An ekphrastic poem is one that describes a work of visual art, real or fictional. But these are not, Vermeersch insists, ekphrastic. They merely share the same title as the painting. The title – perhaps its words alone – it’s a stepping-off point for a journey elsewhere.

Neither are they occasional poems (poems written for an event or occasion). Vermeersch chose this painting not because it happens to be part of the blockbuster Turner show, but because he always liked it. He had done the same a few years before with another painting, They Will Take My Island, by Arshile Gorky, which generated another series of fascinating and tangentially related poems, including a powerful cry of sympathy by Jonathan Bennett about a child with Asperger’s. (“He is larval. At one with his beloved insects, / murmuring, worrying about F3 tornadoes.”)

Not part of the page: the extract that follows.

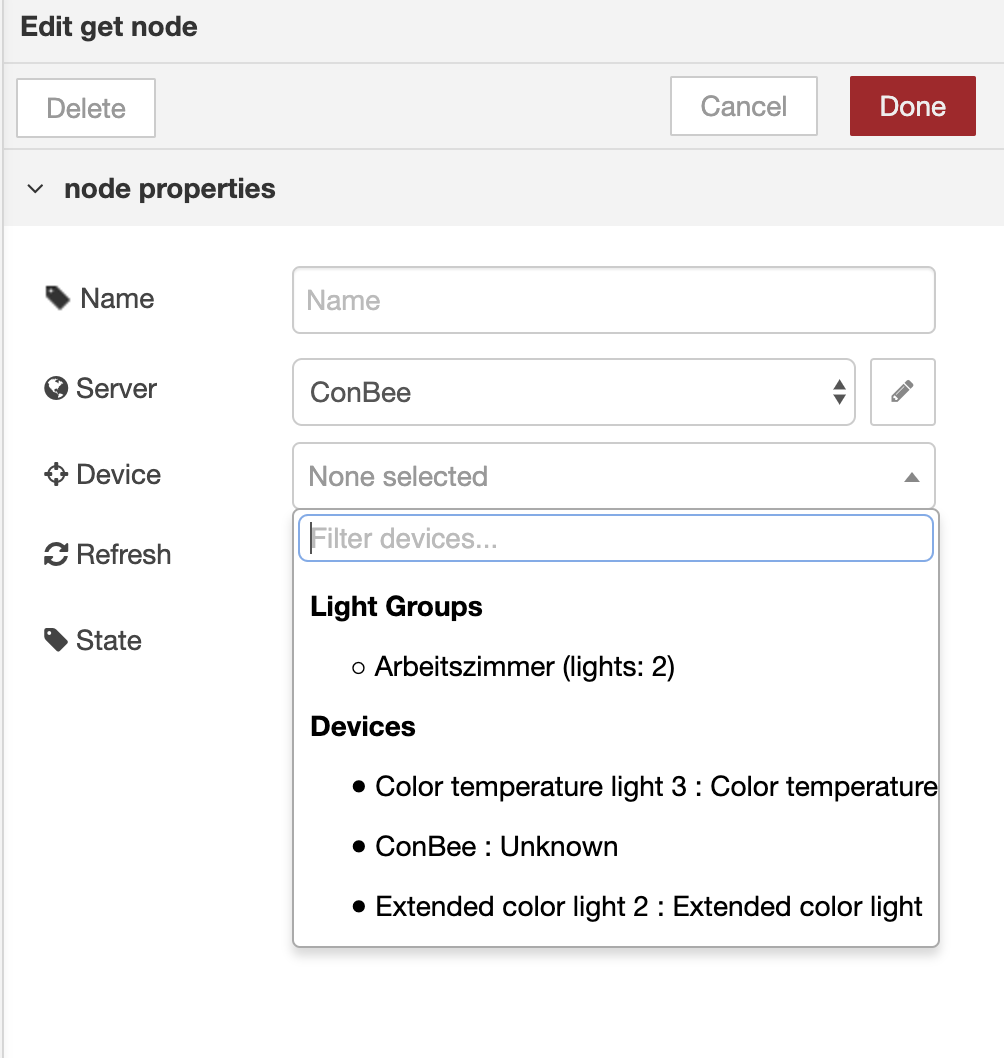1004x1058 pixels.
Task: Click the Done button
Action: coord(911,105)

Poets seem to love these challenges. They are almost like a parlour game, a game of association: You have these words to work with, go. This is the challenge faced by the improv comedian.

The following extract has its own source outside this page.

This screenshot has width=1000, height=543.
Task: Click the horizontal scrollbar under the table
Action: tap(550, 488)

But, indeed, all artists need exercises in order to get them going. One’s best work can come from an exercise or a formal constraint. Why is this? Is life itself not enough to inspire? Why do we need, sometimes, a trigger for a creative flight?

The most postmodern of theorists might even say that there is no such thing as inspiration from life: There is only other art. In other words, one makes art because one has seen art and wants to participate in it, to play the game, not because one has seen a sea monster. That is a bit extreme. But, in a sense, all art is about other art, if only in that it cannot help but refer to art that has preceded it. If it is a poem, it echoes all other poems that use the same language; if it is a painting, it exists in a continuum of paintings with the same colours or themes. Not convinced? Note how many artists preface descriptions of their work with the phrase, “It’s an exercise in …” The words that follow could be anything – line, colour, silence, changing scales, transgression – but the idea of the exercise is constant. (Evelyn Waugh, for example: “I regard writing not as investigation of character, but as an exercise in the use of language, and with this I am obsessed.”)

What is an exercise? It is at once practice, workout and game. In art, the rehearsal room and the stage are often the same space.

Editor's note: Stevie Howell's name was incorrectly spelled in an earlier version of this article.